Page text:
○ ○ ○

Regular Expressions

Given the closure properties for languages definable by finite automata, an efficient way to denote finite automata is by using the following expressions, called regular expressions.

Defintion and Searching for Regular Expressions

More precisely, we inductively define the set of regular expressions and for each regular expression e a language L(e) as follows.

  • every letter c is a regular expression and L(c) = { c }
  • for regular e and f expressions, e|f is a regular expression and L(e|f) = L(e) union L(f)
  • for e and f regular expressions, ef is a regular expression and L(ef) = L(e)L(f)
  • for e a regular expression, e^* is a regular expression and L(e^*) = L(e)^*
  • epsilon is a regular expression and L(epsilon) = { epsilon }
  • emptyset is a regular expression and L(emptyset) = {}

The star binds strongest, then juxtaposition, then union. To have other obtain other derivation trees, subexpressions can be parenthesised with \( and \).

A language is called regular, if it is L(e) for some regular expression e.

Note. The definition of regular expressions could be more uniquely readable, if everything was properly parenthesised. However, explicit parenthesis have an additional special meaning in ed with respect to binding, so let’s try to not use too many. Also, emptyset is is not present in the set of regular expressions available for ed, and regular expression epsilon is denoted by the empty string.

It follows immediately from the observations made about finite automata that for each regular expression there is a non-deterministic automaton of size linear in the expression that recognises the denoted language.

Exercise. What is the cost (time, memory) of searching for a regular expression? Note that your answer might depend on the implementation you chose (full determination of the NFA, bit-vector construction, etc); which implementation would you build into a text editor?

Extensions

Besides the official syntax just introduced, several extensions are also used in practise (and, in particular, in ed).

  • Character-classes define a set of characters and their language consists of all one-letter words consisting of one of those characters. The syntax is [character-class] where character-class is the list of allowed letters; to include a ] it must be mentioned in first position (why can this be recognised?). Ranges can be specified using -; a - sign as first or last character stands for itself.

    Besides that, there are the standard character classes [:alnum:], [:alpha:], [:blank:], [:cntrl:], [:digit:], [:graph:], [:lower:], [:print:], [:punct:], [:space:], [:upper:], and [:xdigit:].

  • Inverted character classes where the syntax is [^character-class] specify any one-letter word with the letter not belonging to the specified set.

  • Repetition, where the syntax is one of e\{n,m\}, e\{n,\}, e\{n\} and binding is as tight as possible. They denote the regular expression e repeated n to m times, at least n times, or precisely n times, respectively.

○ ○ ○

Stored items
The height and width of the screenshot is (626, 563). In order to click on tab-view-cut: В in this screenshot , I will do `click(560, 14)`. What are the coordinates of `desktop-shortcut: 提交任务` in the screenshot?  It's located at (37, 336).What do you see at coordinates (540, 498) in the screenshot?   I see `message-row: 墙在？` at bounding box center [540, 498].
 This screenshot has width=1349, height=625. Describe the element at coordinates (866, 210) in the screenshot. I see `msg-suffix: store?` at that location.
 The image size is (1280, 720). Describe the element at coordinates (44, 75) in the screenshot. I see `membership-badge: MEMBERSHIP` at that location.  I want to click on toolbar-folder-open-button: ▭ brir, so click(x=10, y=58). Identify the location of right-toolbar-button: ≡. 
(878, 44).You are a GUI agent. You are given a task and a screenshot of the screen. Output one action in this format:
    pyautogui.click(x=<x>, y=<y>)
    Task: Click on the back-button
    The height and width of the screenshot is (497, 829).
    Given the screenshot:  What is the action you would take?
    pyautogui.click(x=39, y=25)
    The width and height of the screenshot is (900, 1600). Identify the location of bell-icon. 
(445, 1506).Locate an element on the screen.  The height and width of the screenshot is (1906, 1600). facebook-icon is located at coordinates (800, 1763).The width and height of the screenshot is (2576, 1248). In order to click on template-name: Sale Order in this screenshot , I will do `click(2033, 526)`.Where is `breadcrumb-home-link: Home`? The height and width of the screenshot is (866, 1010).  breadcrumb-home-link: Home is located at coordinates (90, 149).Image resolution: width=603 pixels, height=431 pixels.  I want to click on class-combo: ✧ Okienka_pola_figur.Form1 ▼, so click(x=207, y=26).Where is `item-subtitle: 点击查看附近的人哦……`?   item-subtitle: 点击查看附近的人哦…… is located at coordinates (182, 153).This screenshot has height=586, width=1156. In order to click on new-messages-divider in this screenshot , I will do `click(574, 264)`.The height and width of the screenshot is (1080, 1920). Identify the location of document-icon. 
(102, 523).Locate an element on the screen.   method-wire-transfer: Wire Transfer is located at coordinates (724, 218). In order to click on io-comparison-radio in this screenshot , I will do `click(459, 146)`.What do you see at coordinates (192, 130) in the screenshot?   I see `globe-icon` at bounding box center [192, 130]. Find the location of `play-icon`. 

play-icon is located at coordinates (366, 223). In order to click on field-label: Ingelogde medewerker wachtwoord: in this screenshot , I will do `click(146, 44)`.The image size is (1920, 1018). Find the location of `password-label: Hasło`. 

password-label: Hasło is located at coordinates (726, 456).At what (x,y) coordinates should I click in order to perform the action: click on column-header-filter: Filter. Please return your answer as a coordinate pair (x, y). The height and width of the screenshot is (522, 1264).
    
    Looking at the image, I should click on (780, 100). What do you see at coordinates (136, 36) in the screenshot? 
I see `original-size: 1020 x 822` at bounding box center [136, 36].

○ ○ ○

Task set:
a) According to the regular expressions page, how is the regular expression epsilon written in ed?
b) Set down the passage of the regular expressions page that begins with the words "Besides the official" and ends with "the specified set.", keeping every word as it appears.

Answers by item number:
a) It is written as the empty string.

b)
Besides the official syntax just introduced, several extensions are also used in practise (and, in particular, in ed).

  • Character-classes define a set of characters and their language consists of all one-letter words consisting of one of those characters. The syntax is [character-class] where character-class is the list of allowed letters; to include a ] it must be mentioned in first position (why can this be recognised?). Ranges can be specified using -; a - sign as first or last character stands for itself.

    Besides that, there are the standard character classes [:alnum:], [:alpha:], [:blank:], [:cntrl:], [:digit:], [:graph:], [:lower:], [:print:], [:punct:], [:space:], [:upper:], and [:xdigit:].

  • Inverted character classes where the syntax is [^character-class] specify any one-letter word with the letter not belonging to the specified set.